People often think of mackerel as a “fishy” fish, though when fresh, it is actually one of the purest and cleanest tastes of the sea you will ever encounter. It is delicious as a tartare, lightly pickled, cooked on the barbecue or in a scorching hot pan. The joy of eating mackerel is in the crispy skin and warm juicy oiliness of the flesh, but you need a bracing acidity to showcase this.

 

Mackerel do not have scales, so you only need to check for pin bones. If they haven’t been removed, simply run your knife either side of them at an angle, without piercing the skin, then using fish tweezers or your fingers, you can pull them away, going from neck end to tail end, in one simple manoeuvre.

 

Season the mackerel lightly with salt then rub the skin side with olive oil. Place under a hot grill until crispy and almost blackened. Alternatively, colour the skin side with a blowtorch until or in a scorching hot pan. You can really take it to being close to very burnt. You want that smokiness and crispness. Mackerel should only be refined when served raw. Cooked, it should be much more primal.

 

Once well coloured, cook the fish just to warm it through, you don’t want it to become chewy and dry.
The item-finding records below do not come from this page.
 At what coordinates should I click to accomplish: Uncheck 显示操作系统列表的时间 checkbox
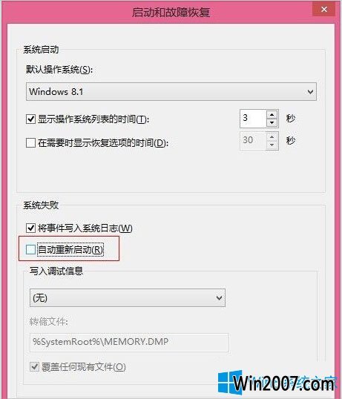click(x=31, y=119)
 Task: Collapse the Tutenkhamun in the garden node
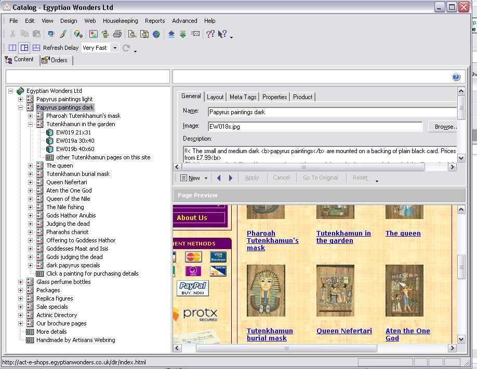[31, 124]
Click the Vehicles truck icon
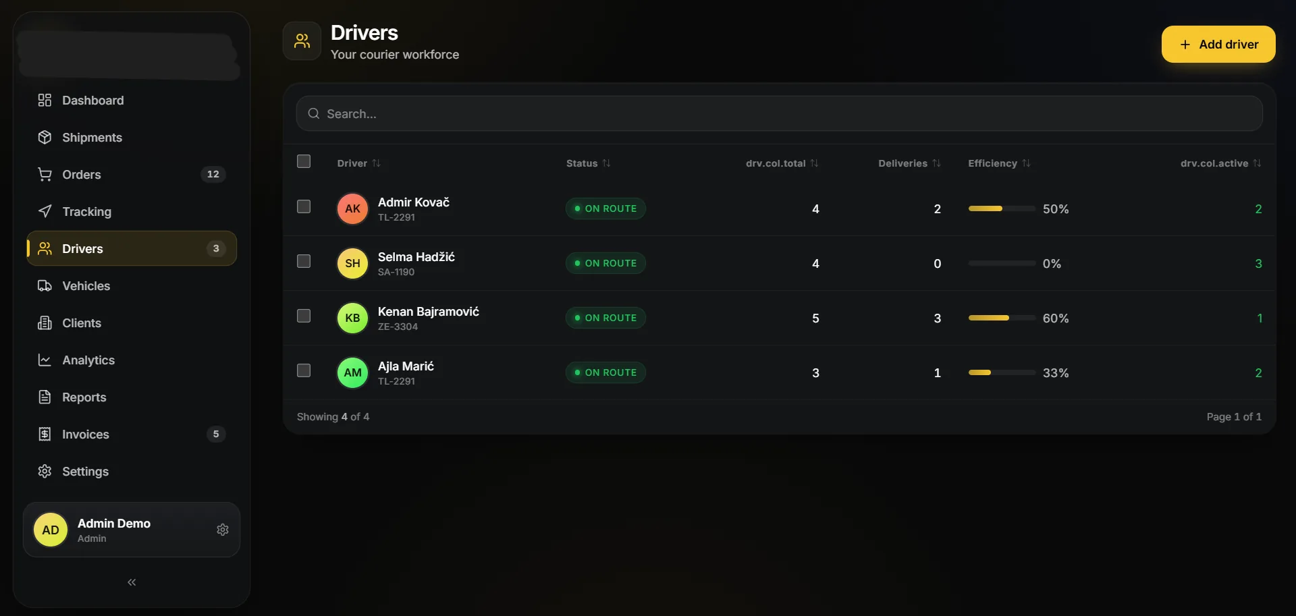This screenshot has width=1296, height=616. click(45, 286)
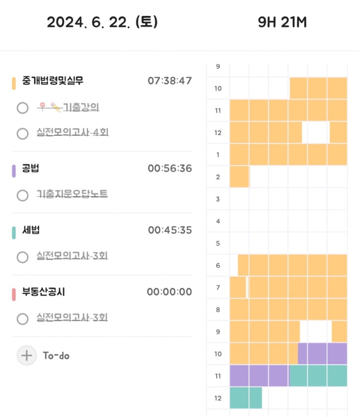Toggle checkbox for 세법 실전모의고사-3회
This screenshot has width=359, height=417.
click(x=22, y=257)
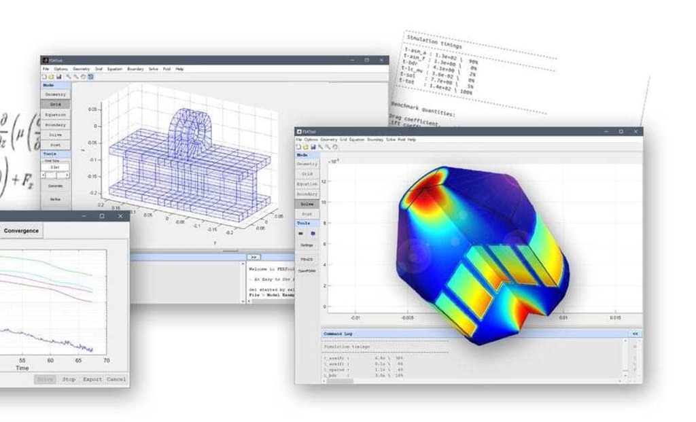Collapse the Command Log panel with << button
The image size is (696, 422).
click(635, 334)
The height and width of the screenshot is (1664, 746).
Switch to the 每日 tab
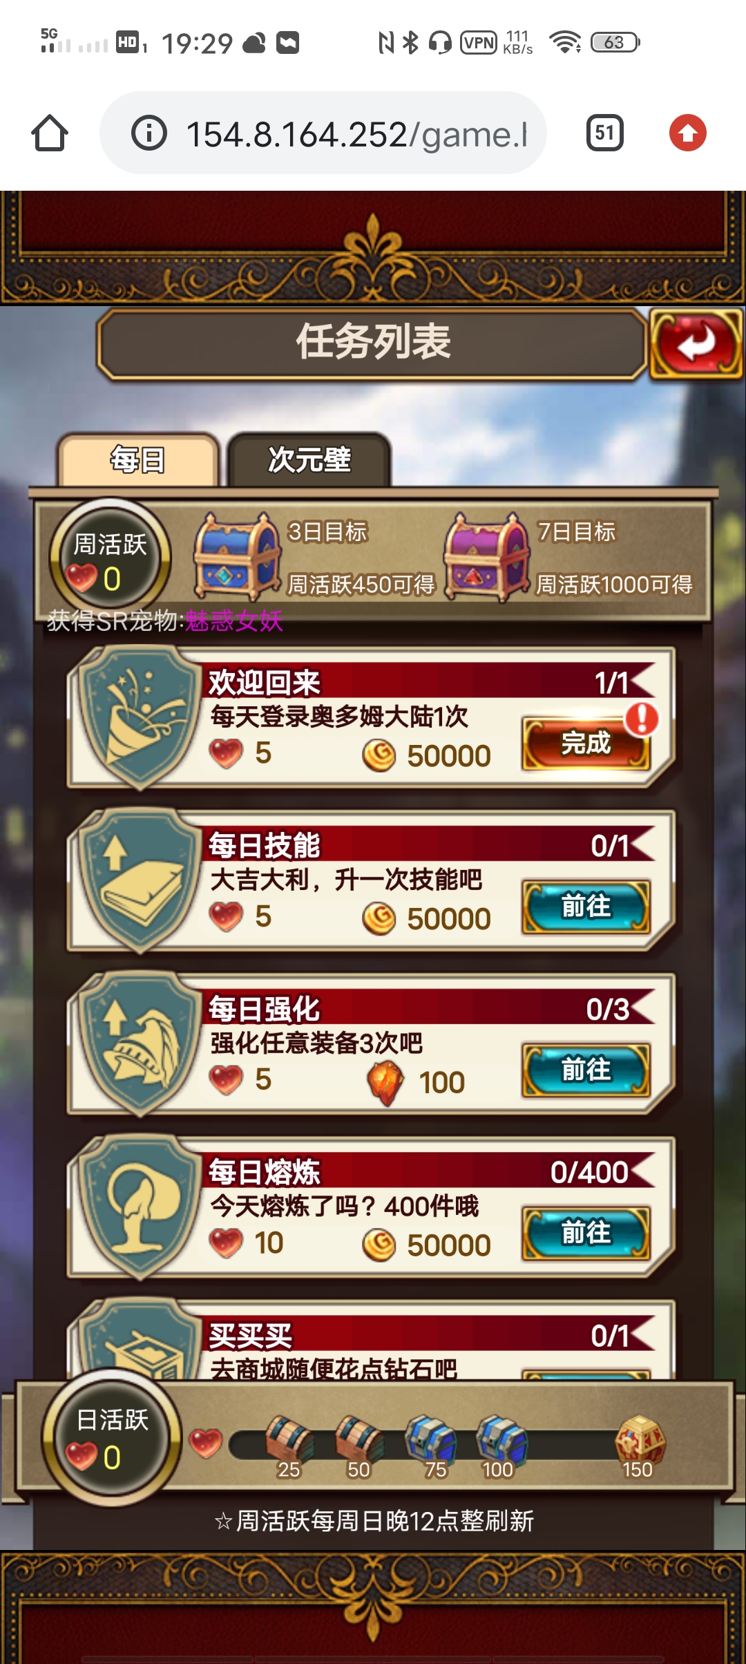pos(138,460)
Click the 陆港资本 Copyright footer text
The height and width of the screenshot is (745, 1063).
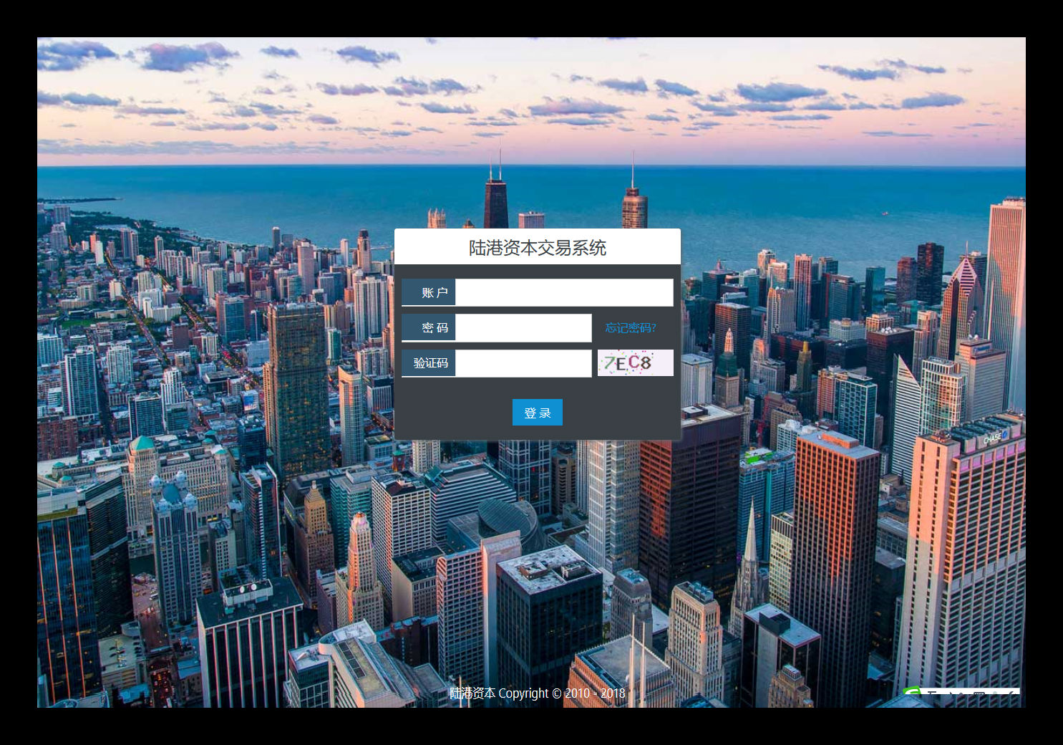[537, 693]
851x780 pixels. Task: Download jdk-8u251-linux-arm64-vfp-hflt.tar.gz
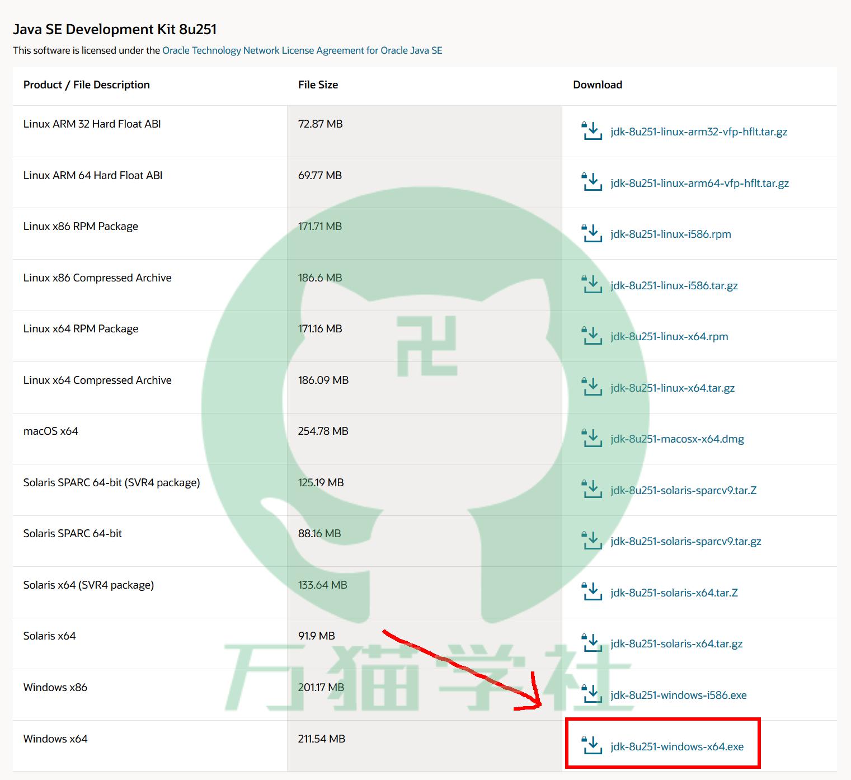point(699,183)
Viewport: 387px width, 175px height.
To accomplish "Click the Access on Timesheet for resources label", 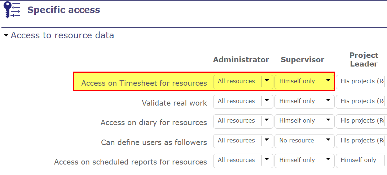I will click(144, 83).
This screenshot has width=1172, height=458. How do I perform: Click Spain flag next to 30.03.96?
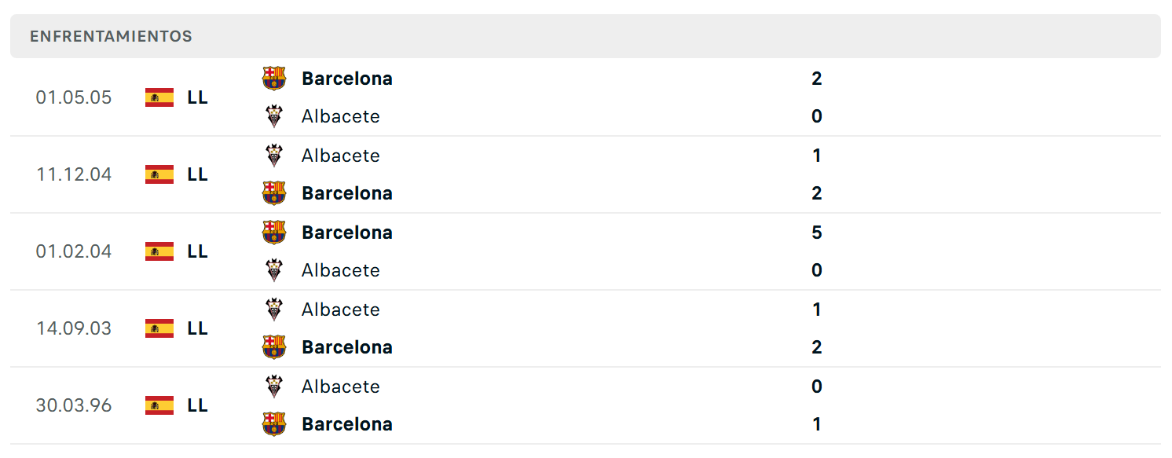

Finally, roll it in some pickle liquor (recipe below) flesh side down to take on some acidity; the vinegar content provides acidity but you need the lemon for freshness and fragrance. Finally, sprinkle with some Maldon flakes over the skin and serve on top of some sliced tomatoes and chopped parsley, pouring over some of the pickling juices.

 

 

Pickling liquor for mackerel:

90g       Water

30g       White wine vinegar

18g       Sugar   

30g       Olive oil

Pinch     Salt

½         Lemon, juice and grated zest on a microplane

 

-           Bring everything to the boil then remove from the heat and add the lemon zest and juice.